Toutefois, nous pensons que nous pouvons nous y référer dans le cadre de l’analyse des modifications, ajouts et retraits apportés pour une meilleure compréhension des motivations des acteurs concernés par cette démarche d’amendement.

Il nous faut nous questionner sur les groupes d’intérêt qui pourraient desservir les modifications "imposées". Car s’il est vrai que les mesures d’exclusion d’une diaspora participante, intéressé et active contenues dans la constitution de 1987 est à reconsidérer, l’on comprend mal le pourquoi de la constitution du premier ministre en tant que remplaçant de droit du président en cas de vacance de la présidence.

Les nouveaux parlementaires appelés à rendre effectives les modifications apportées à la constitution de 1987 dans le texte d’amendement proposé par le président Préval et voté sans discutions par les deux chambres de la 48e législature, doivent se poser des questions sur les vrais raisons de la proposition d’amendement et tenir compte des retombés que pourraient avoir chacune des mesures sur l’évolution et la santé de la démocratie en Haïti.

Port-au-Prince, le 03 mai 2011



[1] Tous les articles cités fond référence soit à la Constitution dans sa version d’origine, soit à la loi d’amendement proposée.

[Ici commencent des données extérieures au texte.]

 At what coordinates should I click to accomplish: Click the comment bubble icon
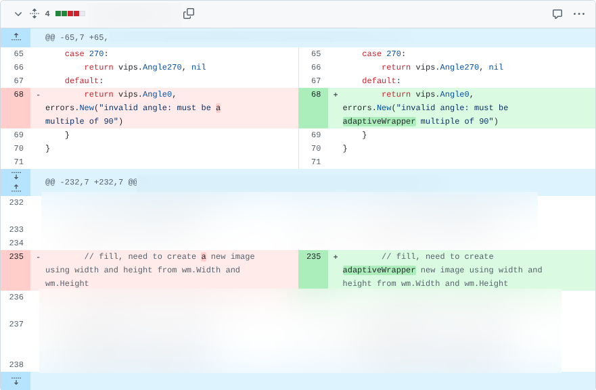(x=557, y=14)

http://www.alterpresse.org/spip.php?article11011

Commentaire
Ces réflexions qui, il est vrai, sont suffisamment nombreuses pour décourager une lecture tranquille, ne semblent pas inutiles. Au contraire. C`est précisément dans ce contexte qu`il faut que les nouveaux législateurs s`arrêtent sur chacune des réserves formulées, chacune des mises en gardes, pour ne pas nous forcer à tourner en rond, donnant la fausse perception que quelque chose va être fait quand la réalité est autre. Nous insistons sur le fait de la nécessité d`une analyse de la situation de la diaspora mais aussi sur la nécessité ou non du rétablissement des forces armées, comme certains l`ont soulevé. Bref, il y a beaucoup de travail et, apparemment, peu de temps. Souhaitons que l`actuelle équipe parlementaire, pendant cette législature, pourra vraiment livrer la marchandise. A moins qu`il ne s`agisse de faire dormir ceux qui s`agitent un peu trop à rêver d`un amendement en règle de cette constitution de 1987.